• [TEXTE FOURNI]:
S'agissant de la rupture, la demande de résiliation judiciaire, qui doit être examinée au préalable, est fondée au regard du refus obstiné de revalorisation salariale, d'une modification unilatérale des fonctions à compter de février 2007 et des actes de harcèlement moral. A titre subsidiaire, en tout état de cause, le licenciement prononcé est dénué de cause réelle et sérieuse, la société ayant manqué à son obligation de reclassement et sa légèreté blâmable ayant conduit à l'inaptitude de la salariée.
L'AGS, intervenant par l'UNEDIC-C. G. E. A de Rennes, conclut au débouté pur et simple de l'intégralité des demandes formées par la salariée et à la condamnation de celle-ci à lui verser la somme de 2 000 € par application des dispositions de l'article 700 du code de procédure civile. Elle rappelle qu'en tout état de cause sa garantie ne pourra être acquise que dans les limites et plafonds définis aux articles L. 3253-6, L. 3253-8, L. 3253-17 et D. 3253-5 du code du travail.
Elle soutient que, si la salariée a pu être amenée à exercer des fonctions différentes, cela ne signifiait pas pour autant qu'elle assumait les responsabilités du poste correspondant à la classification la plus haute des emplois de la convention collective, ce qu'elle n'avait d'ailleurs jamais revendiqué antérieurement.

• [DONNÉES FOURNIES]:
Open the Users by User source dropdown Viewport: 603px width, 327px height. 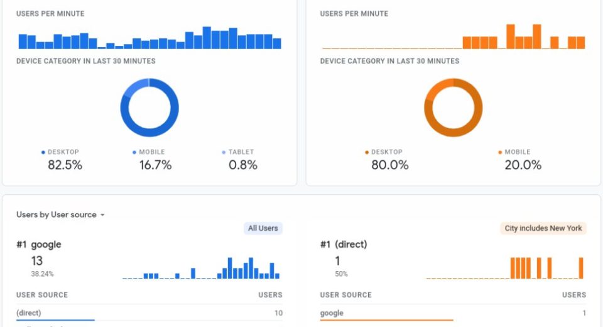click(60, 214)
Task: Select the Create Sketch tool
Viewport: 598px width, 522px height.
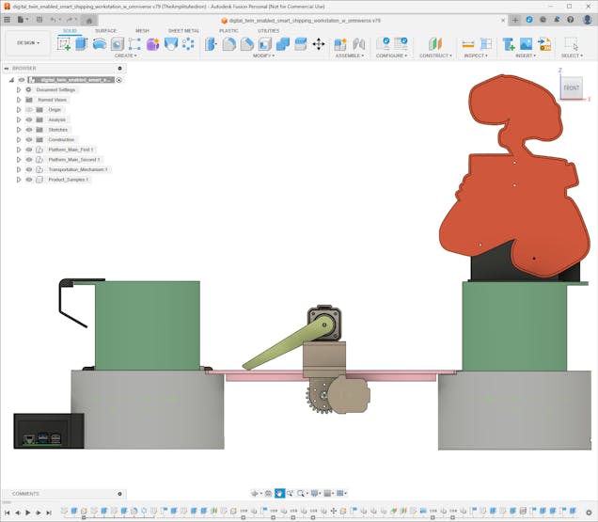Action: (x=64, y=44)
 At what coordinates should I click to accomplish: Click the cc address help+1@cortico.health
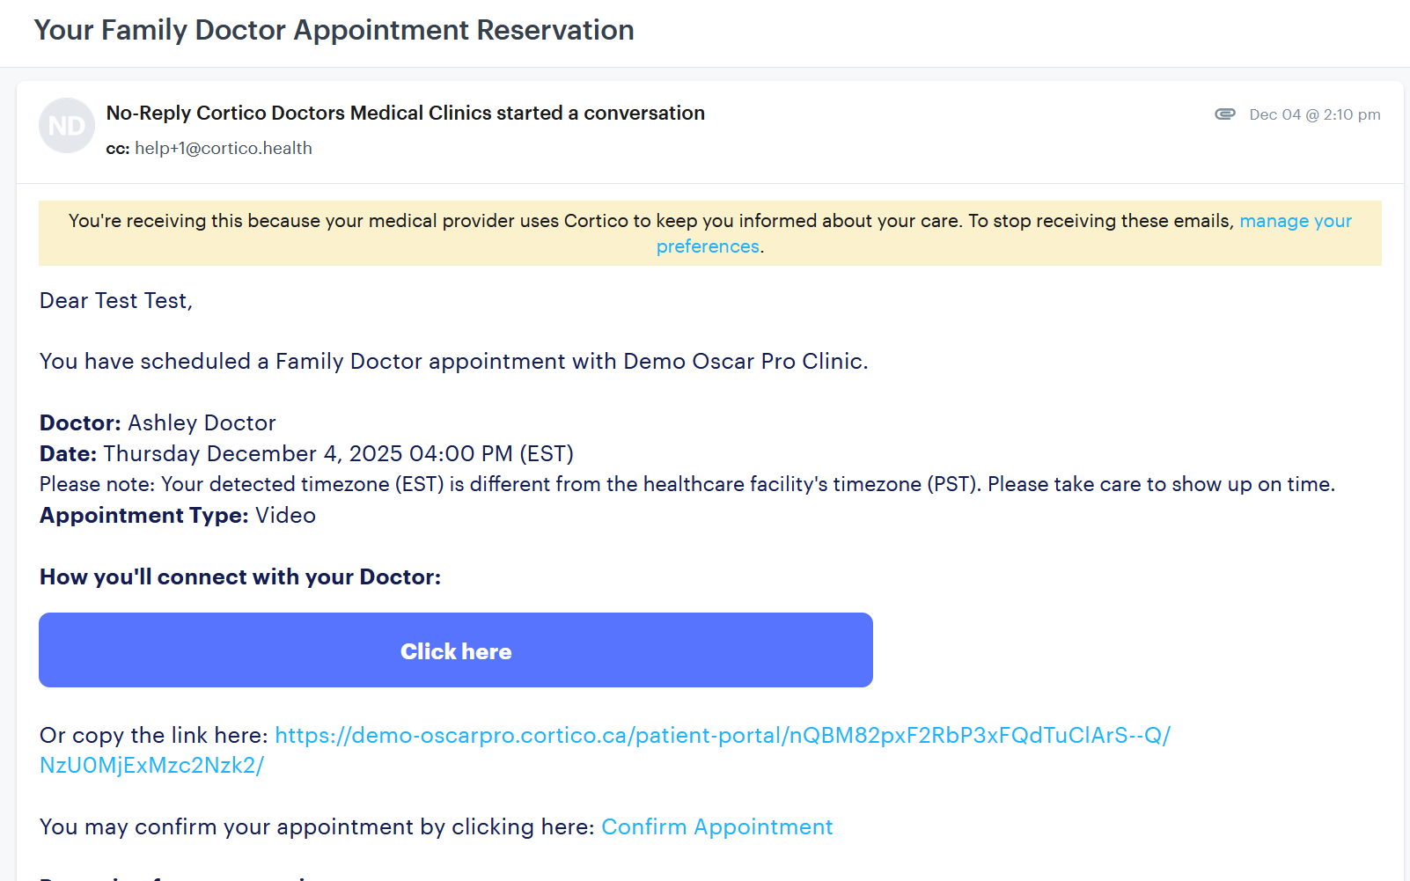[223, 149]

* * *

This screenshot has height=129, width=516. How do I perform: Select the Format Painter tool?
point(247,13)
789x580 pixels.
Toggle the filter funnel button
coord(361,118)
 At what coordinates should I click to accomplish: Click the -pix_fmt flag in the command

• [TRAVAIL À EFFECTUER]:
- a) Répondez brièvement, d'après le texte fourni, aux questions suivantes :
(i) À compter de quelle date la modification unilatérale des fonctions est-elle invoquée ?
(ii) Quelle somme l'AGS réclame-t-elle à la salariée au titre de l'article 700 du code de procédure civile ?
(iii) Par l'intermédiaire de quel organisme l'AGS intervient-elle ?
- b) Prolongez le texte fourni sur le litige entre la salariée et la société, à la suite de sa dernière phrase.

• [RÉPONSES APPORTÉES]:
- a)
(i) Février 2007.
(ii) 2 000 €.
(iii) L'UNEDIC-C. G. E. A de Rennes.

- b)
En outre, elle a perçu, en rémunération des tâches réellement exercées, de nombreuses primes exceptionnelles, ce qui démontre l'accord intervenu entre les parties.
La salariée étant soumise à un horaire collectif, elle n'a pas effectué, à la demande de son employeur, d'heure supplémentaires qui ne lui auraient pas été réglées.
L'absence de manquement suffisamment grave de l'employeur à ses obligations est avéré, de même que l'impossibilité pour celui-ci de pourvoir au reclassement de sa salariée pour inaptitude.
En tout état de cause, le préjudice subi par la salariée du fait d'un licenciement éventuellement jugé comme dénué de cause réelle et sérieuse est inexistant, puisque le contrat de celle-ci aurait nécessairement pris fin dans les semaines suivantes du fait de la liquidation judiciaire de la société.
Enfin, il n'est justifié d'aucun fait de nature à présumer de l'existence d'un harcèlement moral.

MOTIFS DE LA DECISION
-Sur les demandes relatives à la classification :
Il appartient au salarié qui se prévaut d'une classification conventionnelle différente de celle dont il bénéficie au titre de son contrat de travail, de démontrer qu'il assure de façon permanente, dans le cadre de ses fonctions, des tâches et responsabilités relevant de la classification qu'il revendique.
La salariée a été d'abord engagée par l'imprimerie Meignan selon contrat de stage de formation conclu le 22 juillet 1986, puis selon contrats d'adaptation à un emploi en date des 31 octobre 1986 et 16 janvier 1987. Ce dernier contrat-qui ne sera suivi d'aucun autre, en l'état des éléments fournis-mentionnait un emploi de " typographe-conducteur et annexes " et était conclu pour la période du 8 juillet 1986 au 31 juillet 1987. En dernier lieu, ses bulletins de paie mentionnaient que Mme Y... était classée dans le groupe V, échelon B.
La salariée demande que lui soit reconnue le bénéfice de la classification de directeur de production, ou à défaut, celle de chef d'atelier.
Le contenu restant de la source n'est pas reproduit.